**WHAT THE TASK ASKS:**
Once you find the line containing "EKONOMİ (678, 96)", output it and every line after it to the end of the records, exactly.

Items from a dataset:
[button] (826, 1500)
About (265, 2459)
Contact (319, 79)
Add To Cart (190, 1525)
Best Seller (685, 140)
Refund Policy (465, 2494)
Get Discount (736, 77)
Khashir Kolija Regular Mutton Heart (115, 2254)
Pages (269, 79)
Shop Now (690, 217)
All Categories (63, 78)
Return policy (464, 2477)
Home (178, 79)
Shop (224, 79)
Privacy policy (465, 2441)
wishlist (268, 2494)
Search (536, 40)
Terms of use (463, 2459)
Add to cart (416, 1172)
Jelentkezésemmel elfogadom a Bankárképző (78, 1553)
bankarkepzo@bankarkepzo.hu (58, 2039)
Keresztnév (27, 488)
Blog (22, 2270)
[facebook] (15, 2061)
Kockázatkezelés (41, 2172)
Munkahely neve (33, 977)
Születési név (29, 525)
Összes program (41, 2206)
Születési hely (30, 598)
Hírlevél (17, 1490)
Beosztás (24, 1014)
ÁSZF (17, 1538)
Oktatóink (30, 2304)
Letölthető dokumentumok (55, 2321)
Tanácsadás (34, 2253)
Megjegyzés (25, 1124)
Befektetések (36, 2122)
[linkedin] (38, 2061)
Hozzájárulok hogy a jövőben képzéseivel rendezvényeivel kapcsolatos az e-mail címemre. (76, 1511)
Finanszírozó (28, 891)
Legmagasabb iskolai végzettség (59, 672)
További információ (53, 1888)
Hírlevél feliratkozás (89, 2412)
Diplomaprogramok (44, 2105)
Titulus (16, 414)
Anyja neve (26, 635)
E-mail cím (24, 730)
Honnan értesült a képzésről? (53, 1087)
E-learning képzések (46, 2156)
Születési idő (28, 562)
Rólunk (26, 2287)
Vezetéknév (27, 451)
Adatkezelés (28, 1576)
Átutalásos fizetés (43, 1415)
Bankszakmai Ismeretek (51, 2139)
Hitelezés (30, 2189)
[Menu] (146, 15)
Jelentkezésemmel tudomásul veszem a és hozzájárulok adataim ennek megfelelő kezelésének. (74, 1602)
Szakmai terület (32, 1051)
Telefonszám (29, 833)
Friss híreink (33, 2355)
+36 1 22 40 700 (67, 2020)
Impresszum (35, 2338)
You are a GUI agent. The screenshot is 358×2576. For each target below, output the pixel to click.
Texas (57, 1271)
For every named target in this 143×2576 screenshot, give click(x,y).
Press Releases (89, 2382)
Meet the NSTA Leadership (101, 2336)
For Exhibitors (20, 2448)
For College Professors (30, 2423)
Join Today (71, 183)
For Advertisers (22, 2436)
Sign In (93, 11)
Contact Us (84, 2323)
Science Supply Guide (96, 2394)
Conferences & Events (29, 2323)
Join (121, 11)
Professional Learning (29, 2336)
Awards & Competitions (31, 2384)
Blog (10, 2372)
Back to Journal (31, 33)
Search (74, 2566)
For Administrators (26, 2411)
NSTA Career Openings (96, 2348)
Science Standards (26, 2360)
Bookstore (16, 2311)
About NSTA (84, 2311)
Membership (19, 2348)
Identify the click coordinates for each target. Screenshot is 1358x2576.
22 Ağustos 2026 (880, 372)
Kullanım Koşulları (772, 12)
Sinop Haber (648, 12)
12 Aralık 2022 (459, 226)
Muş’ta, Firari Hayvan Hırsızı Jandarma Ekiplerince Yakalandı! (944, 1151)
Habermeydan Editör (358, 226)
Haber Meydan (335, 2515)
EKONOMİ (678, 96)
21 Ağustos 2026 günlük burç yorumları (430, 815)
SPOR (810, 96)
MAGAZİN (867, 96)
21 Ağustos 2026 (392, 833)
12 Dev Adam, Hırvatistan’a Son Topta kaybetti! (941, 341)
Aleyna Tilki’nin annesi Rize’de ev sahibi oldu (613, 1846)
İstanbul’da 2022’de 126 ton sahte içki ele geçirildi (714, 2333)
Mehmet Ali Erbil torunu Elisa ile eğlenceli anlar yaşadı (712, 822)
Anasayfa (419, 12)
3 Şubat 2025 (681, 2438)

**ANSWER BOX:**
EKONOMİ (678, 96)
21 Ağustos 2026 günlük burç yorumları (430, 815)
SPOR (810, 96)
MAGAZİN (867, 96)
21 Ağustos 2026 (392, 833)
12 Dev Adam, Hırvatistan’a Son Topta kaybetti! (941, 341)
Aleyna Tilki’nin annesi Rize’de ev sahibi oldu (613, 1846)
İstanbul’da 2022’de 126 ton sahte içki ele geçirildi (714, 2333)
Mehmet Ali Erbil torunu Elisa ile eğlenceli anlar yaşadı (712, 822)
Anasayfa (419, 12)
3 Şubat 2025 (681, 2438)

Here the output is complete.